— Directions —
Identify every line of the listing that contains the string "Task", and copy each of those lines. Case counts.
— Begin —
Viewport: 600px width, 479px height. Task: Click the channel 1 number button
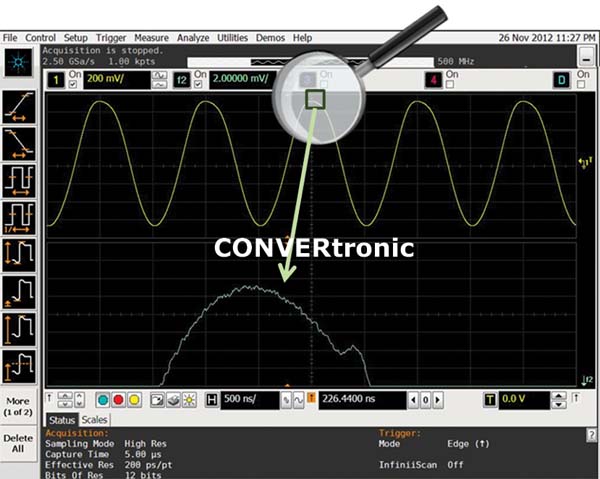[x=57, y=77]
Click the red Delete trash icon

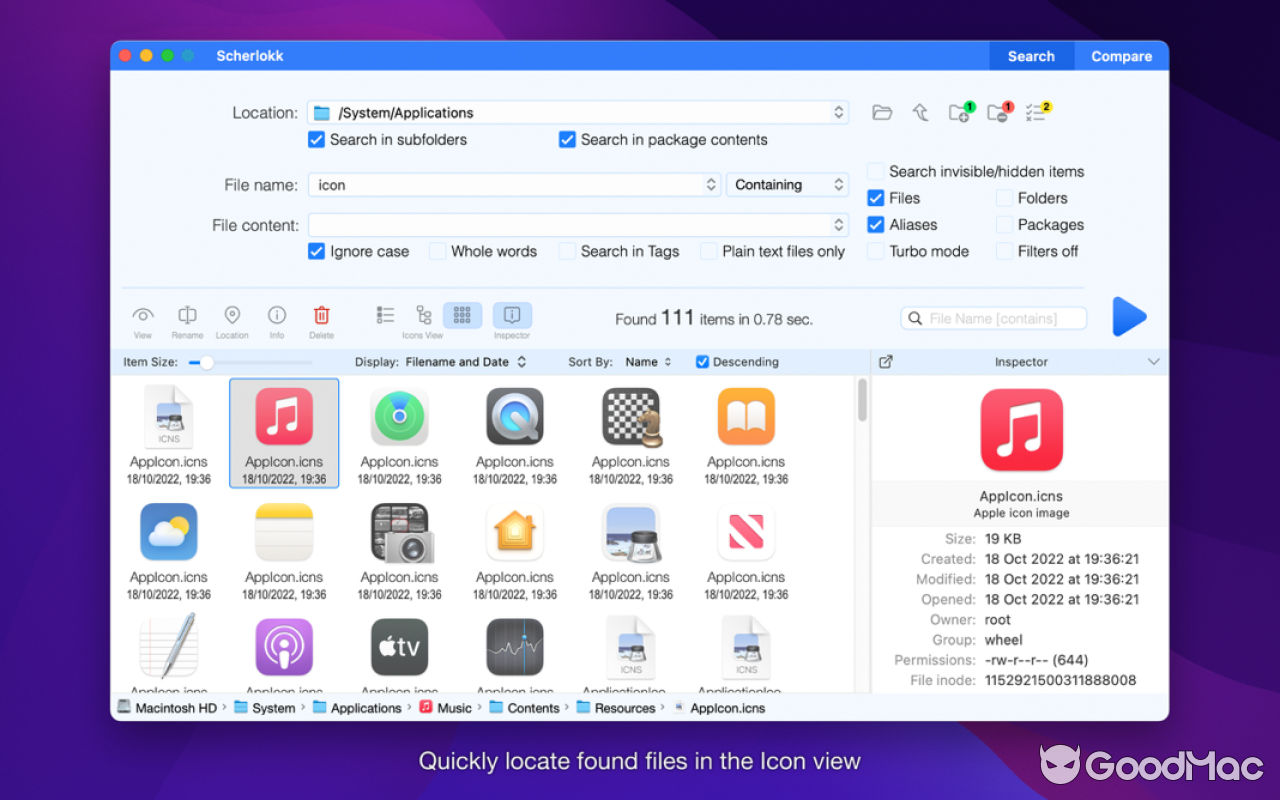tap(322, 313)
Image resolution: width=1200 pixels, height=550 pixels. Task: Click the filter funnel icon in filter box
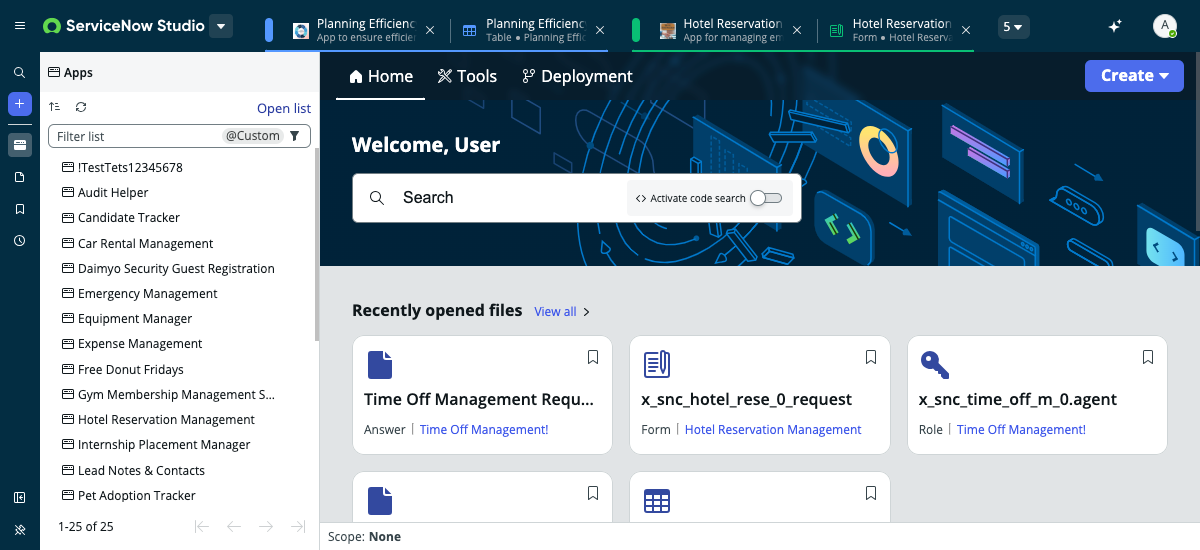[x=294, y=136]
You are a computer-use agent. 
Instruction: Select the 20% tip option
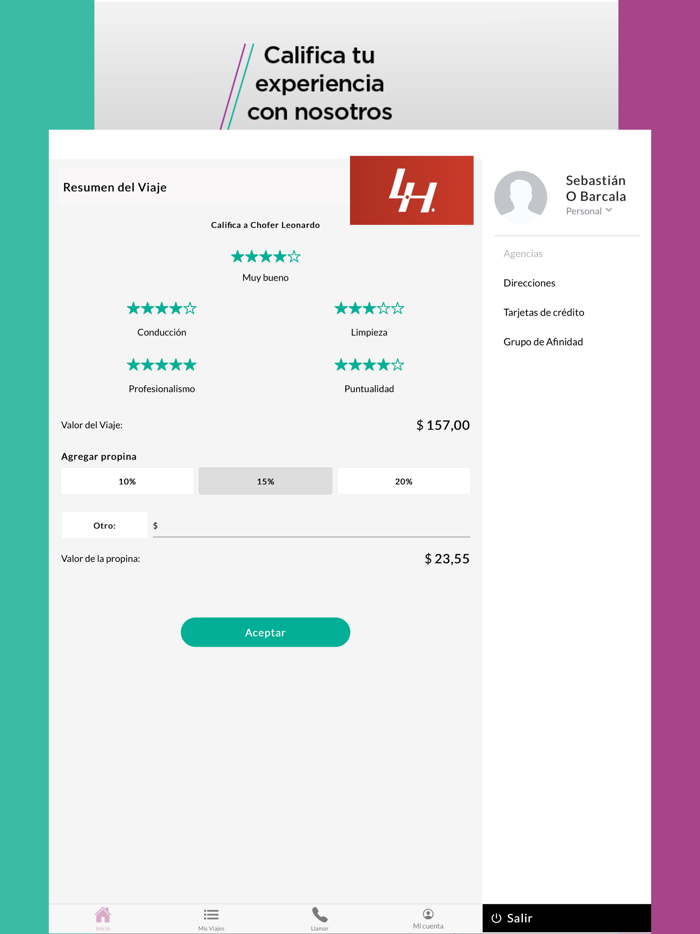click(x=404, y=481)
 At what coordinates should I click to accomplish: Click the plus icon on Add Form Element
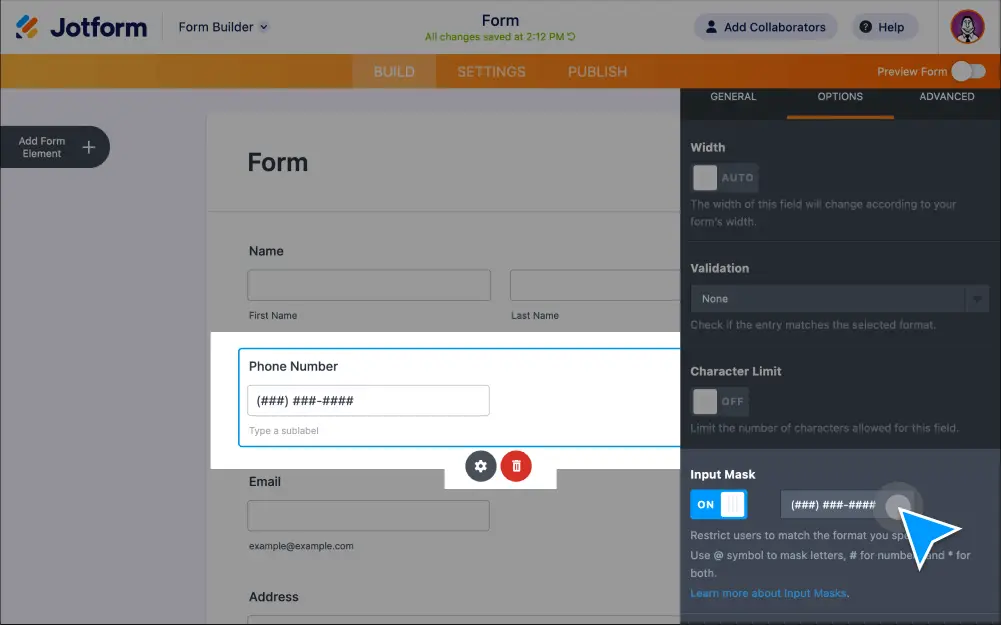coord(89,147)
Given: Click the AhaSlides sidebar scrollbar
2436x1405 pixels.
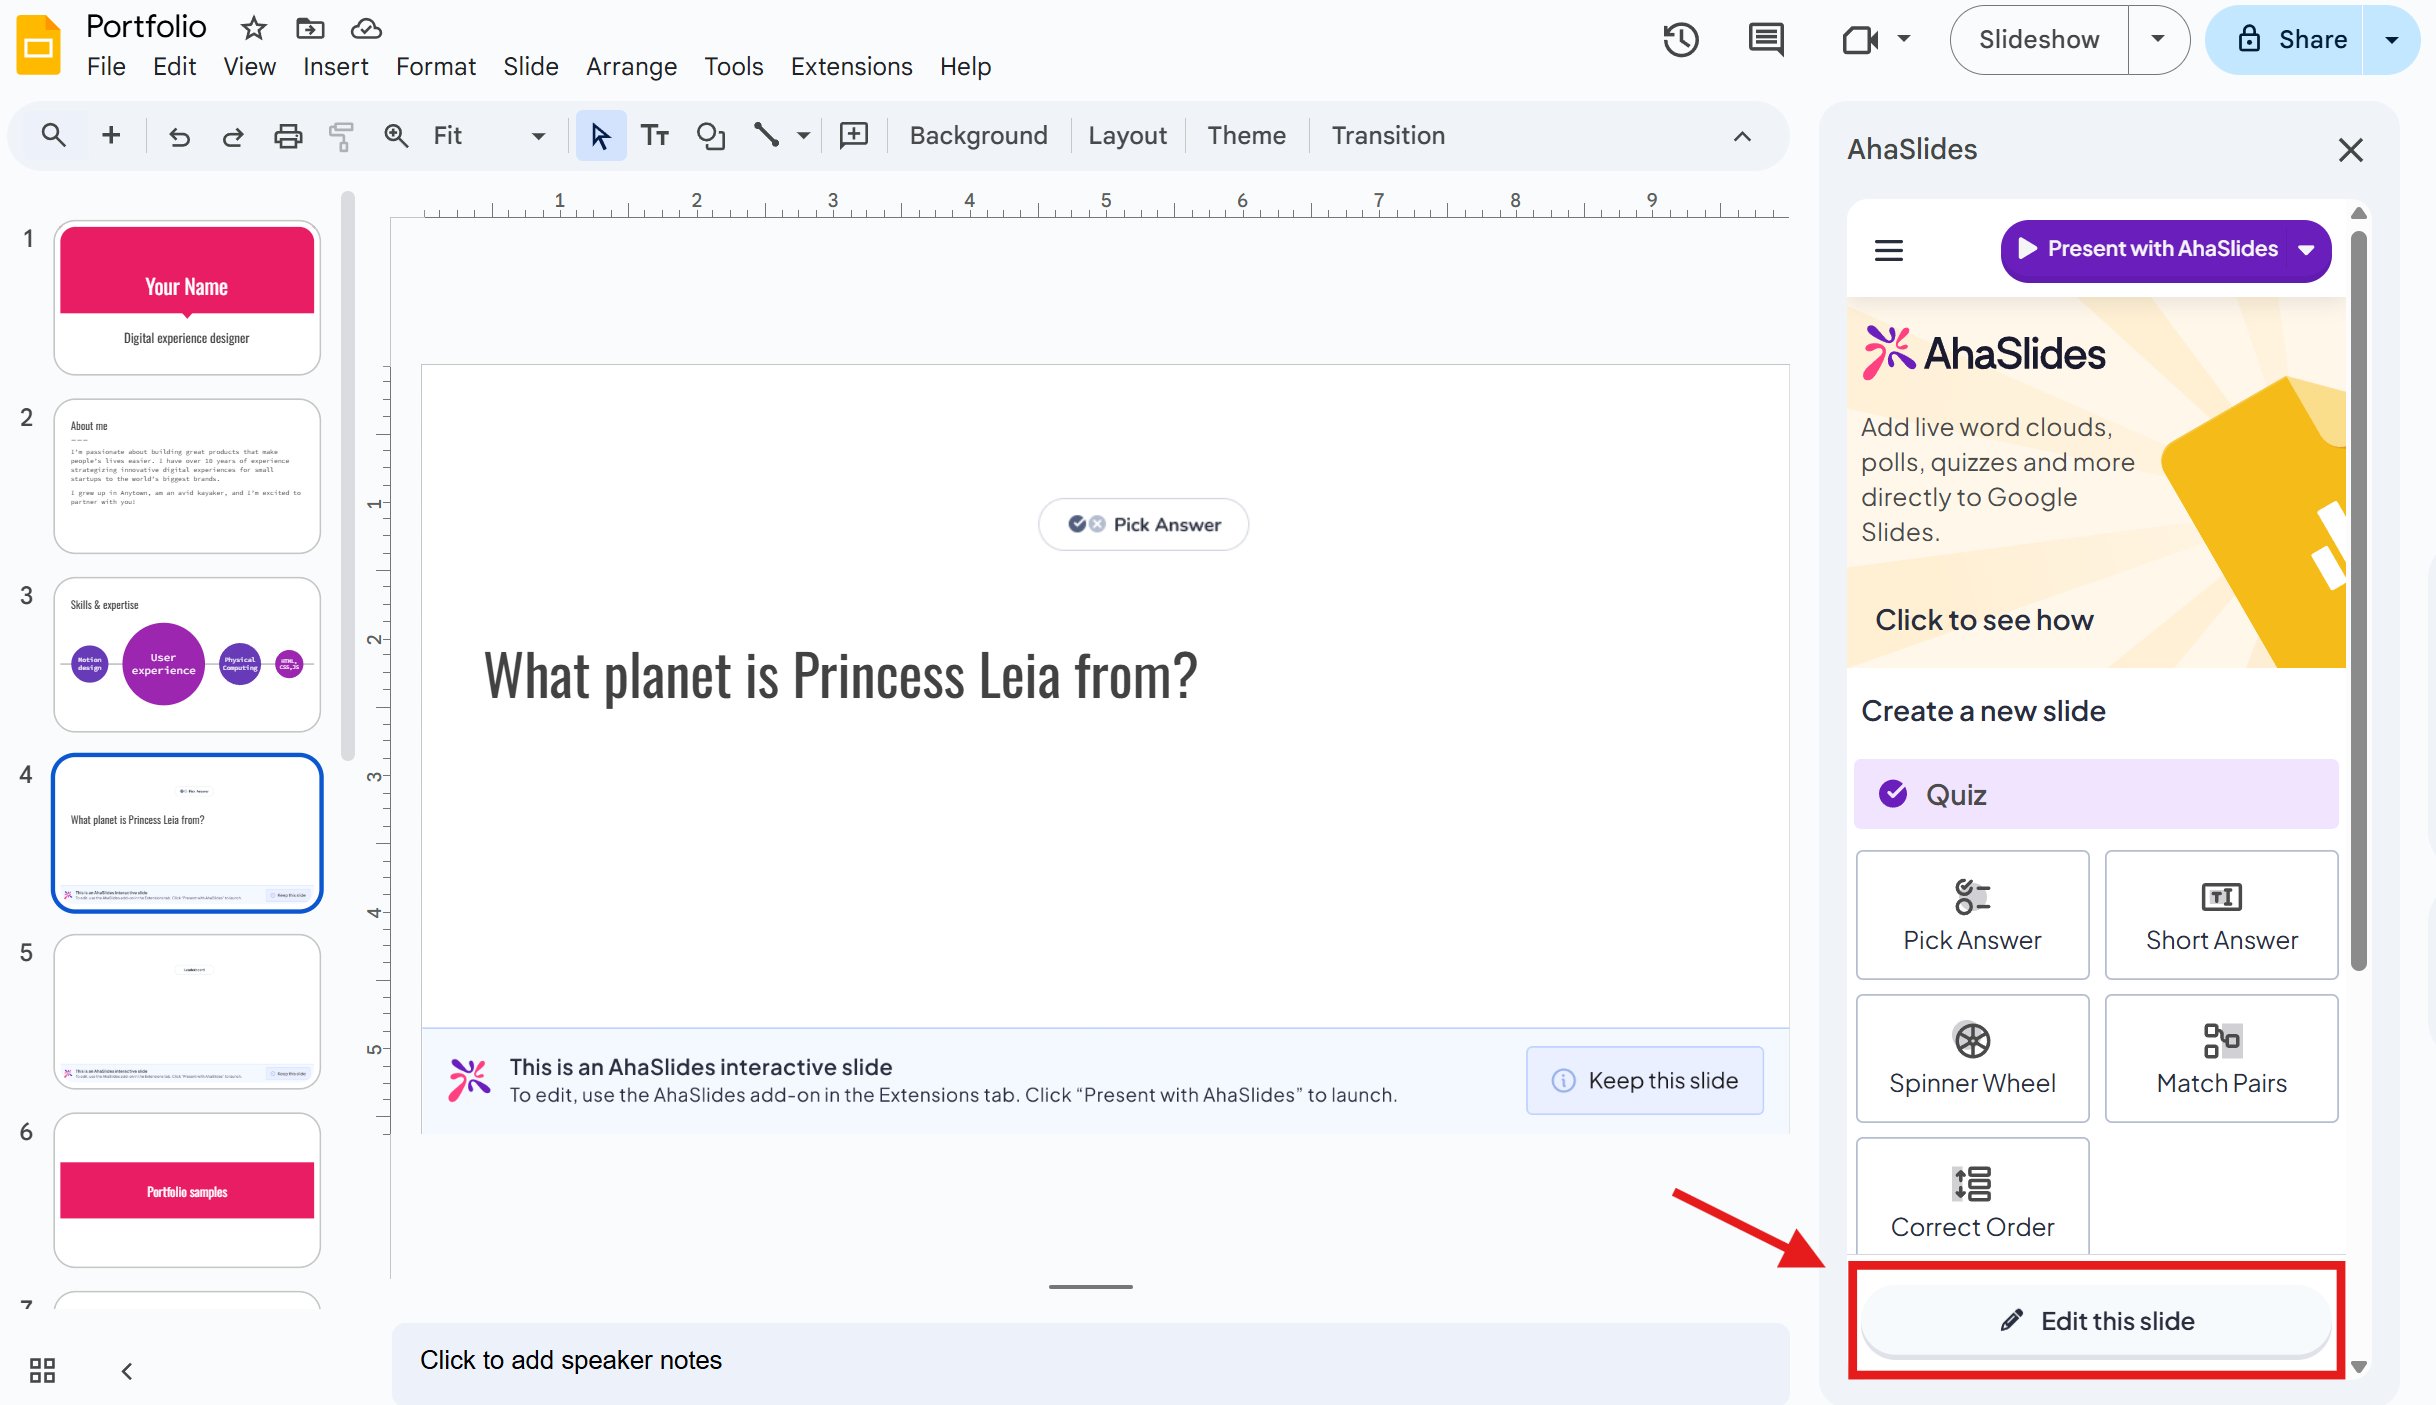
— End —
— Response to the exercise —
Viewport: 600px width, 479px height. Task: Click the channel 1 number button
Image resolution: width=1200 pixels, height=550 pixels. Task: Click the filter funnel icon in filter box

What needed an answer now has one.